Short Bio

Alex Gavryushkin is an associate professor and Rutherford Discovery Fellow at the University of Canterbury, where he leads the Biological Data Science lab, which he founded in 2017. The lab is primarily interested in developing scalable algorithms for molecular sequence data. This widely interdisciplinary research interest implies the group is publishing across a variety of fields ranging from theoretical computer science and applied mathematics to computational genomics and clinical case studies. These activities are supported by a number of grants from Royal Society Te Apārangi, Ministry of Business, Innovation & Employment, and other funding agencies.





Evolutionary analysis of large molecular sequence data is widely employed throughout modern biology, medicine, and pharmacology. Thanks to next generation sequencing technologies, millions of whole genome sequences are constantly produced at low cost. Lack of scalable computational methods and technologies, however, implies that many big omics data sets are analyzed with simple and inappropriate models, or using approximations that may produce inaccurate inferences. The pressing need to develop effective computational methods that can accurately analyze big omics data under appropriately complex evolutionary models constantly requires new algorithmic ideas as well as solutions of standing computational challenges. The ever-accelerating pace at which genomic, transcriptomic, and proteomic data is produced in the modern world makes it impractical to rerun all analyses every time new data arrive or existing data are refined.
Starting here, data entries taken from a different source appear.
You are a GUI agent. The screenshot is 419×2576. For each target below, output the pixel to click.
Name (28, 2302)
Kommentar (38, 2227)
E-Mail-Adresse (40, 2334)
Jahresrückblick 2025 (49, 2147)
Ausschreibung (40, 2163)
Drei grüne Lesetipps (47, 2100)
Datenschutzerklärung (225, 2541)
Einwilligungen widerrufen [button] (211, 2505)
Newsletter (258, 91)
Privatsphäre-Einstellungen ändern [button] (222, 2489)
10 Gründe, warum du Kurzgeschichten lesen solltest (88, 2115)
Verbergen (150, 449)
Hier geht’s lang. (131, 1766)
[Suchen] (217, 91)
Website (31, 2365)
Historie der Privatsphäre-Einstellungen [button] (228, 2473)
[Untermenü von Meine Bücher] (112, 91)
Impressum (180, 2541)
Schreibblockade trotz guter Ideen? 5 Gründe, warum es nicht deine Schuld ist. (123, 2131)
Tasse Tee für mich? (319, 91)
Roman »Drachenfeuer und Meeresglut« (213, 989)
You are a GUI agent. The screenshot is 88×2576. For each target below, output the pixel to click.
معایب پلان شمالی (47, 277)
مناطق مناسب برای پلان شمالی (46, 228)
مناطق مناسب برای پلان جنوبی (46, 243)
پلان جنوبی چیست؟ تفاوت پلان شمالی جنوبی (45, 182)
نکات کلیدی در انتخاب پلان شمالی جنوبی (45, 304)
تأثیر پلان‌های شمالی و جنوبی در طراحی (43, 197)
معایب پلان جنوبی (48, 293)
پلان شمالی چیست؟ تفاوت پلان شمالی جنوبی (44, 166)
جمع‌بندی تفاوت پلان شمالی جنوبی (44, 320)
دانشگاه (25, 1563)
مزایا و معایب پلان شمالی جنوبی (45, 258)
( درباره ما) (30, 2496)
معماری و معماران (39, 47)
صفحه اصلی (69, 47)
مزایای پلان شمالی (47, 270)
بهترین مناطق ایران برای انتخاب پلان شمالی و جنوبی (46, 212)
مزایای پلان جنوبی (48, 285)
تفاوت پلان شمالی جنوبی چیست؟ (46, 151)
The need to rerun the same analysis over and over again with slightly different data is a fundamental reason why inaccurate and often unreliable heuristics are favored over statistically sound methods. This motivates research on so-called “online” computational biology algorithms capable of integrating new data as it appears.
In this talk I will present mathematical, statistical, and computational machinery we recently developed for evolutionary analysis of omics data, with a specific focus of enabling such online algorithms. These include methods from modern branches of computational geometry, data science, and computer science to enhance statistical and computational performance of evolutionary approaches used in infectious disease and cancer research, ecology, and pharmacology.